Rather than stepping in to provide power to households, their main function to date has been the background task of balancing the grid’s frequency, which ensures electricity is safely and efficiently zipped around the grid. The National Grid compensates operators for this.
“Typically where batteries step in is where a big asset comes offline unexpectedly,” says Olly Frankland, of industry group Regen.
“That could be a big gas firepower station, or an interconnector that trips off for whatever reason, and then that impacts the frequency of the grid and batteries immediately respond to that.”
However, growing competition and better grid management means that battery sites are now finding it harder to see a return from balancing.
Battery farms’ revenues per megawatt reached record lows in January and February this year, according to Modo Energy, which monitors the battery storage market.

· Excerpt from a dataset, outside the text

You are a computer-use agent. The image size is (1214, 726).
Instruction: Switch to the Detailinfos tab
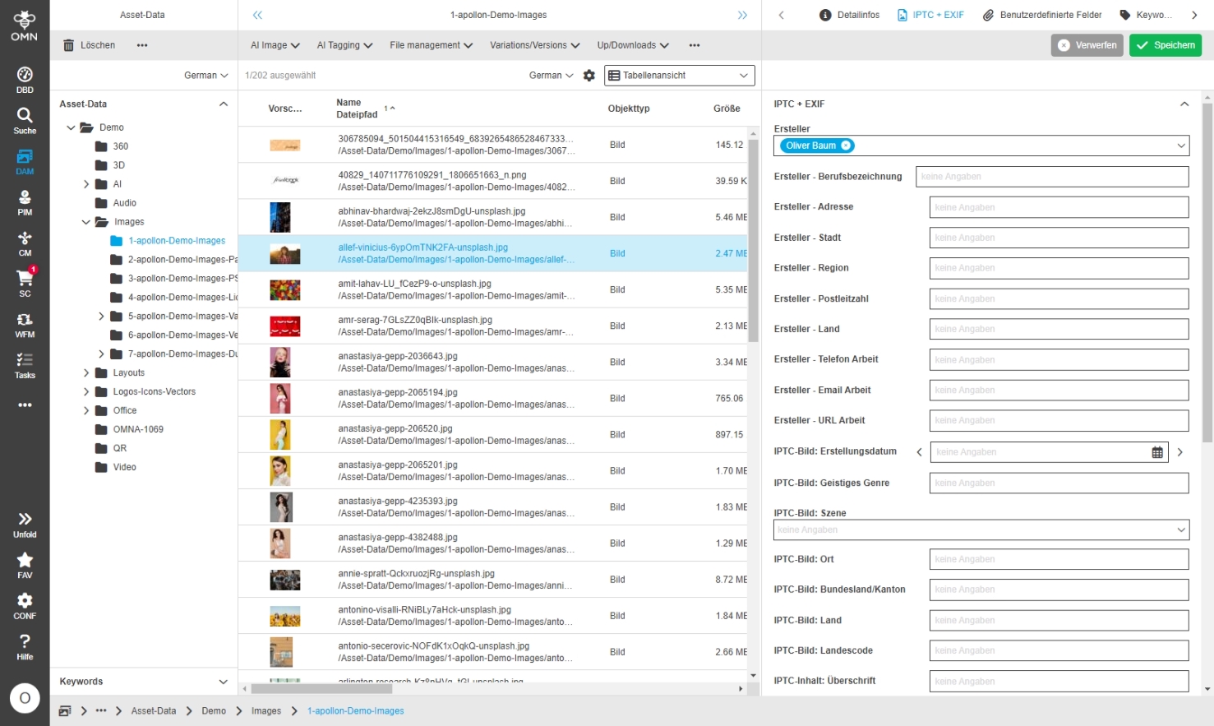click(x=850, y=15)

Wendel Hortop, an analyst at Modo Energy, says while that has eased prices for the grid, it has raised questions about operators’ viability. “It’s been good for consumers, but it’s not been so good for the operators of those systems,” he says.
“At the moment, the returns are not quite at the level which they need to be, but there’s a belief that with more renewables coming on to the grid, there’s inherently a greater need for storage, and that will result in essentially those systems earning enough and providing that kind of support for the grid.”
The investors backing new battery farms are confident this will change, as the decline of gas plants and rise of intermittent sources push up demand. Modo says battery operators’ revenues last month were the highest for almost two years.